Die meisten Beziehungen beruhen auf einem Hauch von Zufall. Wenn Du nach einem Partner oder einer Partnerin fürs Leben oder nur für eine Nacht suchst, begegnest Du bei Dating-Apps Algorithmen, die den Zufall minimieren sollen. Dennoch gibt es für jeden Topf den passenden Deckel. Indem Du den Zufall provozierst, erhöhst Du die Wahrscheinlichkeit, das perfekte Gegenstück zu finden. Im Digitalen wie auch im Analogen ist der kreative Umgang mit der Wahrheit gängig.
Nicht jeder sportliche Kinderarzt, der gerne ins Theater geht und im Tierheim aushilft, ist auch tatsächlich so. Im saarländischen Saarhölzbach wird seit 191 Jahren der ur-analoge Brauch des Lehnenausrufens gelebt. In der ursprünglichen Version dieser Kuppel-Show spielte der Zufall eine größere Rolle als heute.
Ein Gremium von 19-Jährigen stellt am zweiten Samstag im Januar die rund 100 Paare zusammen, die gemeinsam zum Ball gehen. Das Lehnenkomitee verkündet mit einer großen “Trööt” – einem Blasinstrument im weitesten Sinne – die Namen der Paare über dem Tal. Auf einem gegenüberliegenden Berg steht der ein Jahr jüngere Jahrgang und bestätigt die Zuweisungen mit einem “daat is good”. Tröten statt Swipen.
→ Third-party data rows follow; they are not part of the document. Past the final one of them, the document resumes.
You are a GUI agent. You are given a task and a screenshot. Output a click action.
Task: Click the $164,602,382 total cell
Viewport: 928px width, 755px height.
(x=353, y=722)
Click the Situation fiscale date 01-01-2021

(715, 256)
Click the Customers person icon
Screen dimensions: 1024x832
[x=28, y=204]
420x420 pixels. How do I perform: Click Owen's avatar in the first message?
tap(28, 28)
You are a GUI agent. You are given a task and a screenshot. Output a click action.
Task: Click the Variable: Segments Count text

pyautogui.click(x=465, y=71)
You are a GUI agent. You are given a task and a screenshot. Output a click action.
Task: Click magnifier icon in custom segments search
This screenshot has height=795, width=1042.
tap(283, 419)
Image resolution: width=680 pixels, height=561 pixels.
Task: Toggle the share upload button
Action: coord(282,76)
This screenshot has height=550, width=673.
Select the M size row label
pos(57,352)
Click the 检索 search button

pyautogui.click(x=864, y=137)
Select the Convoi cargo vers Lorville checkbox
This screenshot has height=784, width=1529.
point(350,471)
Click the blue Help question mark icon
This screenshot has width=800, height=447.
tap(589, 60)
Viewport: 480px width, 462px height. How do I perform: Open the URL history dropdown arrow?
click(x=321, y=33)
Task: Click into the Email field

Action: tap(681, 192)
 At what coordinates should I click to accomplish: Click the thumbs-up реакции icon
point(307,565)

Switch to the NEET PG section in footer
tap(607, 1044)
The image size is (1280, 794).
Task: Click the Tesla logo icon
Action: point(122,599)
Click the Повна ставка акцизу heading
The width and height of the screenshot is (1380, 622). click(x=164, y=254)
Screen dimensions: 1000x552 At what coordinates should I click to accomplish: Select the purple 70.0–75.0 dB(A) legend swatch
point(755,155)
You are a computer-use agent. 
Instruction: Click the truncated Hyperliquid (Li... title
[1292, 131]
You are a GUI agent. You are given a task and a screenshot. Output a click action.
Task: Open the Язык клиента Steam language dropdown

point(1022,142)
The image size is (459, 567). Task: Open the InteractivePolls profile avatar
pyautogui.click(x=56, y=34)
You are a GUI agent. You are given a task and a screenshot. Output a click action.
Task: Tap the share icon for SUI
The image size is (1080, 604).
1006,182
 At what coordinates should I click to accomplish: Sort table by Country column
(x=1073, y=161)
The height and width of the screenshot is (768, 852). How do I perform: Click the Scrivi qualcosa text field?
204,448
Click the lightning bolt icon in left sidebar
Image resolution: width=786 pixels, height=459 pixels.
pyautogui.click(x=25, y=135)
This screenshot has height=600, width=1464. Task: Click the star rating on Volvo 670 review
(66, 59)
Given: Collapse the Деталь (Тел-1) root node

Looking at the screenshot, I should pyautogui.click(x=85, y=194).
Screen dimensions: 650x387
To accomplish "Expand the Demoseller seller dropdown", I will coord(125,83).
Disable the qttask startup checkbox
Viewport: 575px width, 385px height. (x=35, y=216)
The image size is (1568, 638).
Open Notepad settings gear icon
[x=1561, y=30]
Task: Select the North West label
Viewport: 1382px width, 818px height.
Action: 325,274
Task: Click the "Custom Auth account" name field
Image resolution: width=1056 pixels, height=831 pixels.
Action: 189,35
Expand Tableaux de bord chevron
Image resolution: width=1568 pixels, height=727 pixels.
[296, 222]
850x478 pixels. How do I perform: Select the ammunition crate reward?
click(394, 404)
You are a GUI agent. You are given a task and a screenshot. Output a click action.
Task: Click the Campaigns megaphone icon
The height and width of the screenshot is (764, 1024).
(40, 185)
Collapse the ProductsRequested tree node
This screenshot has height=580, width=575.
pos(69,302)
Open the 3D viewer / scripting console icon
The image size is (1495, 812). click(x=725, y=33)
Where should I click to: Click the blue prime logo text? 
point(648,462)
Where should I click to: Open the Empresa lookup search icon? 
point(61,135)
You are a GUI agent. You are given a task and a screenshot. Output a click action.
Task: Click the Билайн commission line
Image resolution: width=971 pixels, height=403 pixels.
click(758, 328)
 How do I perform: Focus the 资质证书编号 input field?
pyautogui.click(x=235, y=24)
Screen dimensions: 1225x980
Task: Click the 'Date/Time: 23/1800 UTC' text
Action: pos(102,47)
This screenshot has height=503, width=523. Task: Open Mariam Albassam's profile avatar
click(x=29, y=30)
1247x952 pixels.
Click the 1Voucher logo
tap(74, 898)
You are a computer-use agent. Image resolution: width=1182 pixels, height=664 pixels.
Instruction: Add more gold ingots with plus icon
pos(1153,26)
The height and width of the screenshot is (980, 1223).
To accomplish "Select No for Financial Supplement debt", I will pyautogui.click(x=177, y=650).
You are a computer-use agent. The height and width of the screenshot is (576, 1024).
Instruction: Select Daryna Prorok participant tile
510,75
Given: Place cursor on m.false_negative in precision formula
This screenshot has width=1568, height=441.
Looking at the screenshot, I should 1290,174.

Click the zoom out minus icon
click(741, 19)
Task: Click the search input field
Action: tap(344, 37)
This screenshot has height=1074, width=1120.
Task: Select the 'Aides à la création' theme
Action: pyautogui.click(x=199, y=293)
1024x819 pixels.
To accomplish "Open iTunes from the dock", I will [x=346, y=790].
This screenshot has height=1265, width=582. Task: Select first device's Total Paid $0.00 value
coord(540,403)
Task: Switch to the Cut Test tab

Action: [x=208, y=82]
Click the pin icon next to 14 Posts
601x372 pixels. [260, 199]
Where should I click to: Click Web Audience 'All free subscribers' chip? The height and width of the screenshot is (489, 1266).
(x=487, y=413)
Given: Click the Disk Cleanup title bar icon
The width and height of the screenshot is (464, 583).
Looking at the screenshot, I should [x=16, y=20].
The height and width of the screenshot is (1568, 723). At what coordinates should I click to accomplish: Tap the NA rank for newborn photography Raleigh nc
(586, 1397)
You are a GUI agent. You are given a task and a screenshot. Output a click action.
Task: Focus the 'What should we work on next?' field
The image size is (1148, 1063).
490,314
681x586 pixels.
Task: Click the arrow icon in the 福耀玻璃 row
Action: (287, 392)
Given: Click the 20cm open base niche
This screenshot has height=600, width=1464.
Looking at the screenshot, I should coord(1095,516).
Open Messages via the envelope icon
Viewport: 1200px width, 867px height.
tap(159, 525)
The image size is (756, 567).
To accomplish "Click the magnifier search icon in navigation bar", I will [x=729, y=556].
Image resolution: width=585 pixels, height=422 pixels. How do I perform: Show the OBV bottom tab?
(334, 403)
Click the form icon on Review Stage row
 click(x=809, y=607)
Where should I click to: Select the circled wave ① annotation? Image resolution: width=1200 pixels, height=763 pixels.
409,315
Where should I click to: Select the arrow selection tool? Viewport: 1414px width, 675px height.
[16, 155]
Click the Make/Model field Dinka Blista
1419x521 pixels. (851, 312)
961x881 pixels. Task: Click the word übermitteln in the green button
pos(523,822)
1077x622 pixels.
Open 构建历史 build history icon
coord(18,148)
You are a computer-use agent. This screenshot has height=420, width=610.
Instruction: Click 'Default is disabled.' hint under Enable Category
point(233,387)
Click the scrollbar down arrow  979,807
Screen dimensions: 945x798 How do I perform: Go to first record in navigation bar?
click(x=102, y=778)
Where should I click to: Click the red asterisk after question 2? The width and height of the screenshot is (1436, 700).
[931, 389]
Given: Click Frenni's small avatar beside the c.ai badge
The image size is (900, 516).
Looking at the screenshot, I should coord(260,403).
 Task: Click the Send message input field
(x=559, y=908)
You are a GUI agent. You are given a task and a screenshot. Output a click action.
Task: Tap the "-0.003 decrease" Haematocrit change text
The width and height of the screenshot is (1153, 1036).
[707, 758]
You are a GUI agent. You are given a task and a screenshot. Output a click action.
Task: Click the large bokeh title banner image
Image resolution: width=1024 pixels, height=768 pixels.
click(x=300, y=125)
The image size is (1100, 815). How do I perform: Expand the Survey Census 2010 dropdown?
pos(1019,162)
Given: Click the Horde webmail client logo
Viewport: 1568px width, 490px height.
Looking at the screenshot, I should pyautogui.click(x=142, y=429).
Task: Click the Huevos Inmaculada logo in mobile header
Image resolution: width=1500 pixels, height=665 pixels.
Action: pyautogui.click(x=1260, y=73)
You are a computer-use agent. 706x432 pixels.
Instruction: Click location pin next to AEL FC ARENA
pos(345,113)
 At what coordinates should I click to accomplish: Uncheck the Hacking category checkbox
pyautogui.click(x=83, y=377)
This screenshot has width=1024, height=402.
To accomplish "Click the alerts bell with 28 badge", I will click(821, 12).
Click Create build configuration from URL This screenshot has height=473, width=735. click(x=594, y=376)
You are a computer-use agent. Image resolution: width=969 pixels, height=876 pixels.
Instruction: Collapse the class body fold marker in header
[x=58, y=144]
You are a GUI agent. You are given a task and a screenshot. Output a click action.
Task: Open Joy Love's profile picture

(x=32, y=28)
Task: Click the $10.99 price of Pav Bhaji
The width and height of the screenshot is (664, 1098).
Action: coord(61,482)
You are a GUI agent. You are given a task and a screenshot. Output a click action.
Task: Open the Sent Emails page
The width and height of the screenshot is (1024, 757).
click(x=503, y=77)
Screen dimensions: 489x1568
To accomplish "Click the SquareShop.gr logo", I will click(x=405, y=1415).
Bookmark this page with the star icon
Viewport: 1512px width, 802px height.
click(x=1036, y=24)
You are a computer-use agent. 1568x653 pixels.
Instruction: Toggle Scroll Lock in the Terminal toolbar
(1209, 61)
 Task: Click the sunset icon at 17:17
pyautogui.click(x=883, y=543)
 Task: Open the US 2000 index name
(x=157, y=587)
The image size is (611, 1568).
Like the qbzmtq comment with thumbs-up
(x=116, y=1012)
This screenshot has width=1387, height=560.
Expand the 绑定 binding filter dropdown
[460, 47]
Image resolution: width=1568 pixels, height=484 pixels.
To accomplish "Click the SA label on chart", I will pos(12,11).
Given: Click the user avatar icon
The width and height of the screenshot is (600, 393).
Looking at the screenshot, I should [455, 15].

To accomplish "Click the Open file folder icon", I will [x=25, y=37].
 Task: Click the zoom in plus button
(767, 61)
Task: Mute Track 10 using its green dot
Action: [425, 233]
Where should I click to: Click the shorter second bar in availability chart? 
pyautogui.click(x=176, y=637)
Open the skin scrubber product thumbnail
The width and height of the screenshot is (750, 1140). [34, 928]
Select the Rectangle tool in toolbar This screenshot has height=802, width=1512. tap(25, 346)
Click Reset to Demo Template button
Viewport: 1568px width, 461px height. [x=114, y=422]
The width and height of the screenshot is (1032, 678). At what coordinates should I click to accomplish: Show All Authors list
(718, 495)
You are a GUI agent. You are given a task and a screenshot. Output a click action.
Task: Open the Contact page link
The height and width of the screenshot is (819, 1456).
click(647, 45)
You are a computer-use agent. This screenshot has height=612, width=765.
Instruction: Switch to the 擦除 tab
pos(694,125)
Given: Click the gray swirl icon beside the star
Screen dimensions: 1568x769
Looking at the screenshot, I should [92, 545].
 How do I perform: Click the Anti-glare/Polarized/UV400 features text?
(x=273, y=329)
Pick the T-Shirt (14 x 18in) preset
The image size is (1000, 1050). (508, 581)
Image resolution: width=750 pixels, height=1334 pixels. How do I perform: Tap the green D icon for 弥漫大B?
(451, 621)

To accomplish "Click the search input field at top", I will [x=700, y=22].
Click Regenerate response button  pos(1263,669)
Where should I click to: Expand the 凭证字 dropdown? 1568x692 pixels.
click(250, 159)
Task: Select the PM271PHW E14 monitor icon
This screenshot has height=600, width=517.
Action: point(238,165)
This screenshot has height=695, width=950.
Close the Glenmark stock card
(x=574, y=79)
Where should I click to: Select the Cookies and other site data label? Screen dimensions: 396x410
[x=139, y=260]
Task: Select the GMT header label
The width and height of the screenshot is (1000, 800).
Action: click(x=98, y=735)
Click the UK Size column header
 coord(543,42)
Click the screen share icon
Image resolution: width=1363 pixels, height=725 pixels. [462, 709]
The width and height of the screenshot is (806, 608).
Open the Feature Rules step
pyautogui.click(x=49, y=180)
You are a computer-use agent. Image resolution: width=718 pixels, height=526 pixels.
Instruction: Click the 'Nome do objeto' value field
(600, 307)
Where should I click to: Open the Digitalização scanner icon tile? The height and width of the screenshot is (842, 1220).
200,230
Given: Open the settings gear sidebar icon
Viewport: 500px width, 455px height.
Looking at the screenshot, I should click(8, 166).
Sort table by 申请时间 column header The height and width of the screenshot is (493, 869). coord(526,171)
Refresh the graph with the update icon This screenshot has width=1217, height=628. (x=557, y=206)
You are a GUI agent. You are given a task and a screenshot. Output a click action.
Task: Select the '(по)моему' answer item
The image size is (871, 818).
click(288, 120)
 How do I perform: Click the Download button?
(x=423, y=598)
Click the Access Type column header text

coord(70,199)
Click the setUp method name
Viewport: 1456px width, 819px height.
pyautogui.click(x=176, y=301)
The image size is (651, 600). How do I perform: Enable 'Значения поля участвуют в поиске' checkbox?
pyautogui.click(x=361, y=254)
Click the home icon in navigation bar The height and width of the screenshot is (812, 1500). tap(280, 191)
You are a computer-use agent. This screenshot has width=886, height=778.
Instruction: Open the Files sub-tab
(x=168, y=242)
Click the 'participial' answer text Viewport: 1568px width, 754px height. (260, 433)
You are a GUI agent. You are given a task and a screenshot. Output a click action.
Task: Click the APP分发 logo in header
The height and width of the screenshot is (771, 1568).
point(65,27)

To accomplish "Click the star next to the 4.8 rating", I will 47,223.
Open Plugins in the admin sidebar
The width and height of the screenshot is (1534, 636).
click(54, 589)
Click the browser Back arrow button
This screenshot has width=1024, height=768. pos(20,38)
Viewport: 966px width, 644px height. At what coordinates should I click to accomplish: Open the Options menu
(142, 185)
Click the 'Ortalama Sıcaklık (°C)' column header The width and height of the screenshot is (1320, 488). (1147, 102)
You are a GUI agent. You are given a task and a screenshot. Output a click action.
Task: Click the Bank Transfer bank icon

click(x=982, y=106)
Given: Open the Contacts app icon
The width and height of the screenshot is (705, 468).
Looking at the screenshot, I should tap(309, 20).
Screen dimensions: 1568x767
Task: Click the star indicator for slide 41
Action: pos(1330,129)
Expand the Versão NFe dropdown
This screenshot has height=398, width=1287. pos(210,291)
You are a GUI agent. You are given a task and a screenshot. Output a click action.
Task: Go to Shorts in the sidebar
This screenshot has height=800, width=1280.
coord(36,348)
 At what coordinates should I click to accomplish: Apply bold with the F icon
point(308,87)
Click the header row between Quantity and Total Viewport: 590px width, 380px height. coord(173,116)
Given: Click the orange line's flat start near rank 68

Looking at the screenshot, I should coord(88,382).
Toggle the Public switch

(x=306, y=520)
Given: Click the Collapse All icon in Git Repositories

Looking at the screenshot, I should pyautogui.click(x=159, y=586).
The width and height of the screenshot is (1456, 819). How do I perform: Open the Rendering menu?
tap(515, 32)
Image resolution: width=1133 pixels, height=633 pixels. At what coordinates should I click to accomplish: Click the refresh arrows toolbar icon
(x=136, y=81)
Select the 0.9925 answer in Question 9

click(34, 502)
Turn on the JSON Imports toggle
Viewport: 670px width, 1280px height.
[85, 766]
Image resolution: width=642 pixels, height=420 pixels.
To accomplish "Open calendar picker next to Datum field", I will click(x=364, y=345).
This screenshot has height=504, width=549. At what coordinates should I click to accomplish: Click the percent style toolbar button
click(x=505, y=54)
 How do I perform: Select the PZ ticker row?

Die Saarhölbacher streben nun an, diesen Brauch in das Verzeichnis des immateriellen Kulturerbes aufgenommen zu bekommen.
Mittlerweile wird auch beim Lehnenausruf mit dem Zufall gespielt. “Man kann sein Glück auch selbst in die Hand nehmen und uns vorher bestechen”, sagt ein Mitglied des Komitees. “Traditionell geht das mit einer Kiste Bier.”